=== EXERCISE BRIEF ===
Edit the records below, changing "search field" to "search box" and leaving everything else as it is.

=== GIVEN RECORDS ===
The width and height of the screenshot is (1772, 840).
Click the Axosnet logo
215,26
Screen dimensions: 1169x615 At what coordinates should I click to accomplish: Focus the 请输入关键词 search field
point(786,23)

=== TASK RESPONSE ===
The width and height of the screenshot is (1772, 840).
Click the Axosnet logo
215,26
Screen dimensions: 1169x615 At what coordinates should I click to accomplish: Focus the 请输入关键词 search box
point(786,23)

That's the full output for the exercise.